**EXERCISE GOAL:**
The reply must consist of the complete listing, reproduced exactly, with no images included.

**EXTRACTED MATERIAL:**

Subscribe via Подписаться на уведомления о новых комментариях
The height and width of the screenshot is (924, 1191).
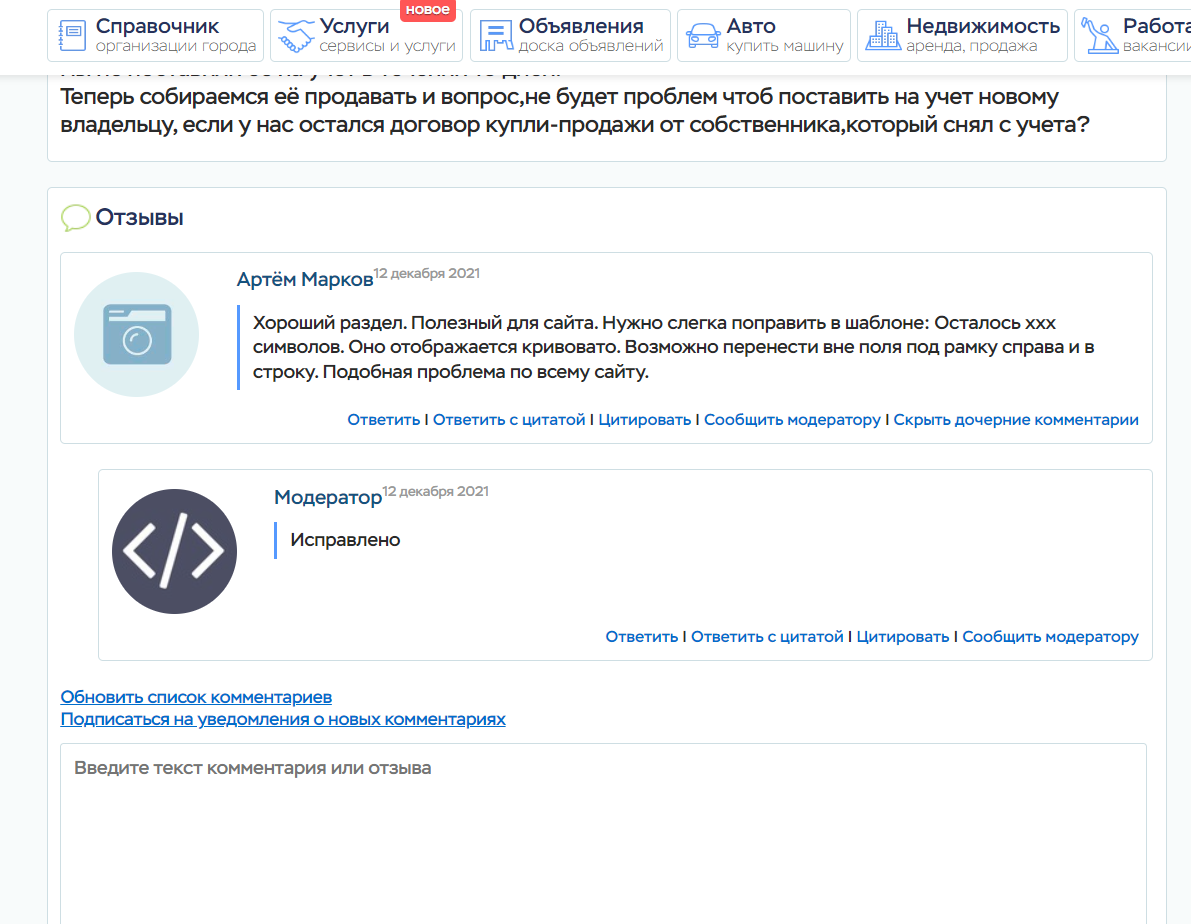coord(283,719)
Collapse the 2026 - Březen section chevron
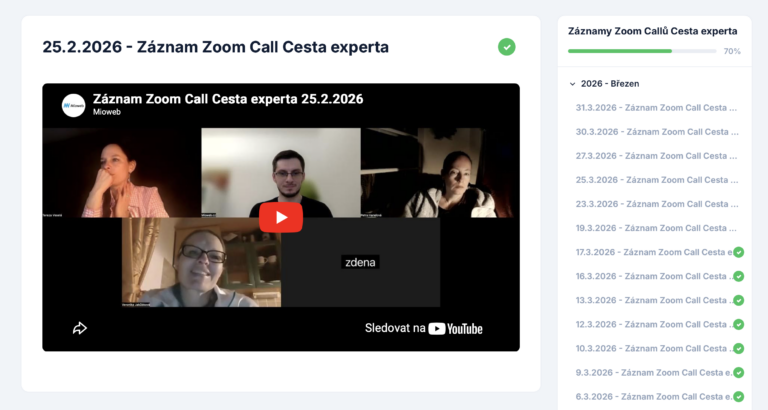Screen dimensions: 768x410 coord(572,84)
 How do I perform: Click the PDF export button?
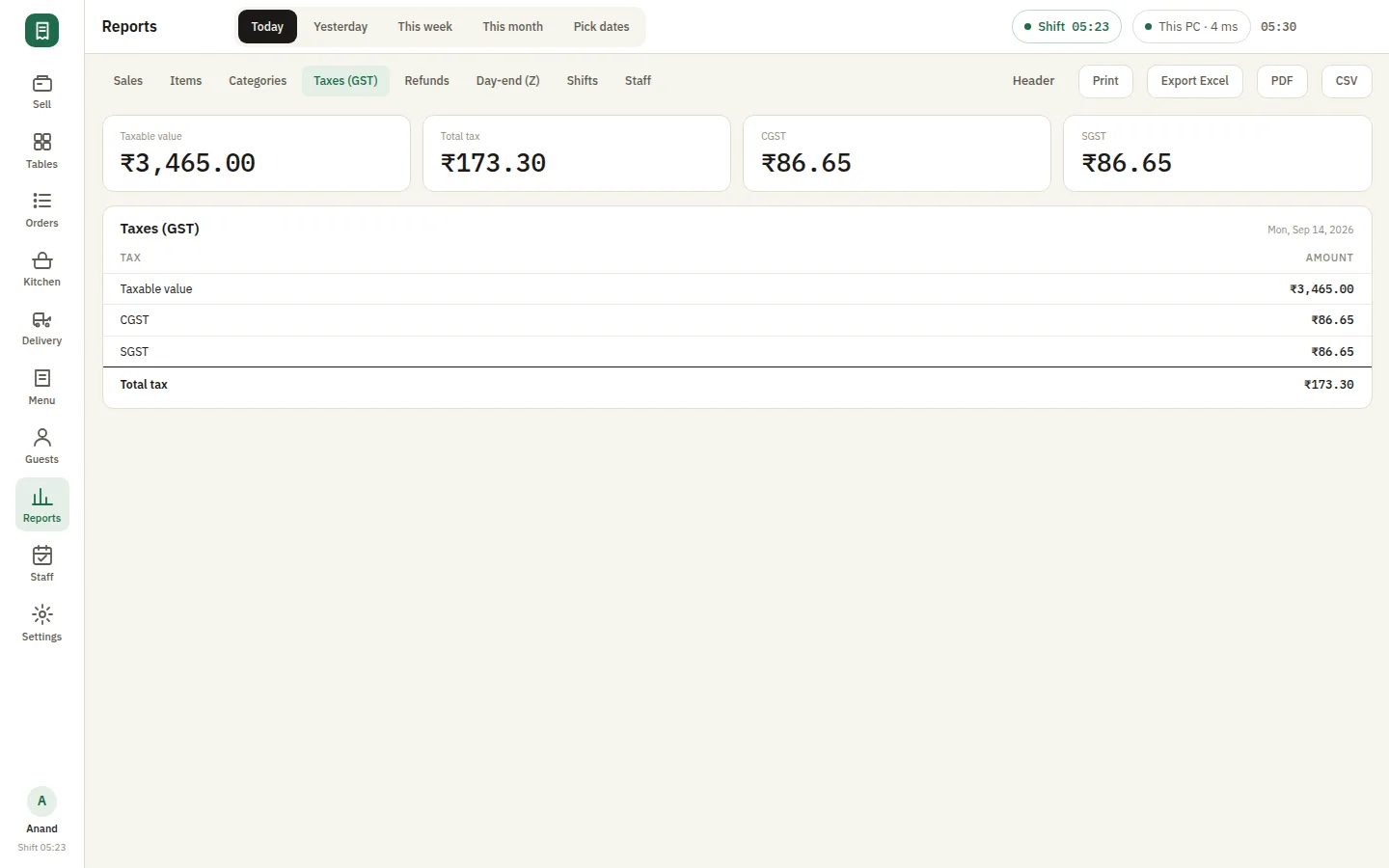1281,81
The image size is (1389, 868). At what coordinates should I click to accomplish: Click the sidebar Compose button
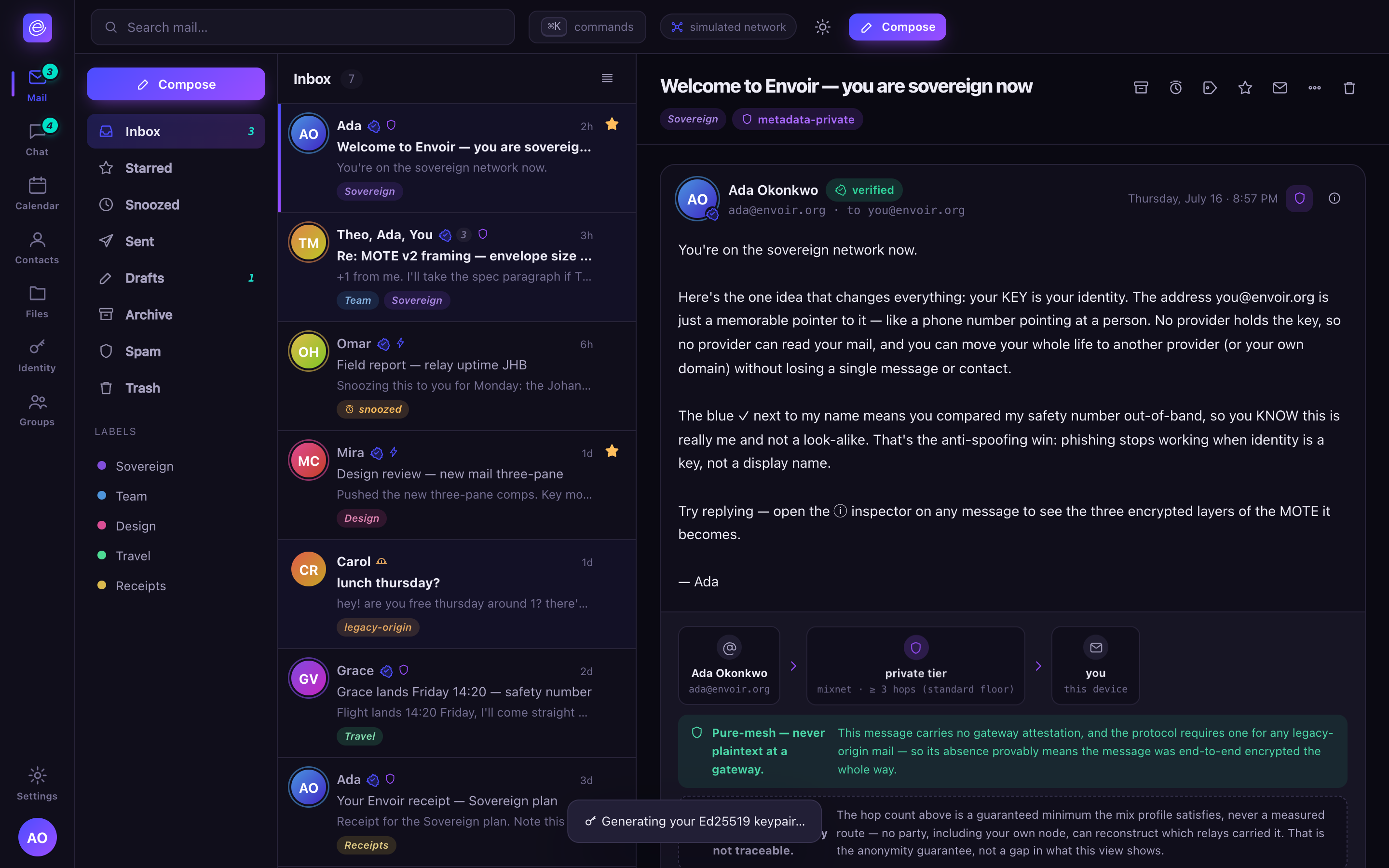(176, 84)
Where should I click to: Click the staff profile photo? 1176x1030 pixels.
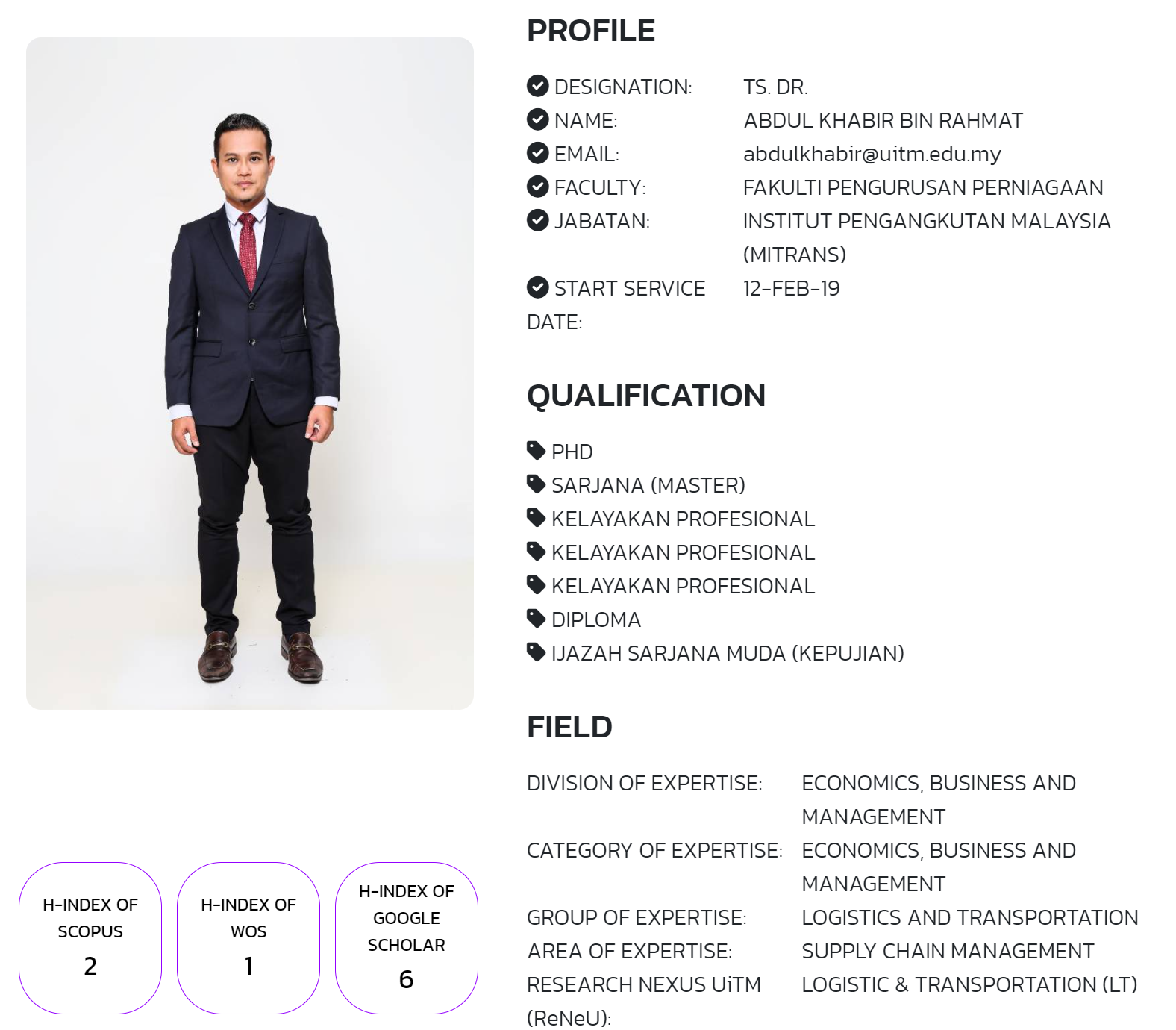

**SOLVED EXERCISE:**
Subscribe via Подписаться на уведомления о новых комментариях
The height and width of the screenshot is (924, 1191).
coord(283,719)
Collapse the 2026 - Březen section chevron
Screen dimensions: 768x410 coord(572,84)
 How do I perform: Click the PDF export button?
1281,81
The image size is (1389, 868). At what coordinates should I click to accomplish: Click the sidebar Compose button
(176, 84)
Where should I click to: Click the staff profile photo? 1176x1030 pixels.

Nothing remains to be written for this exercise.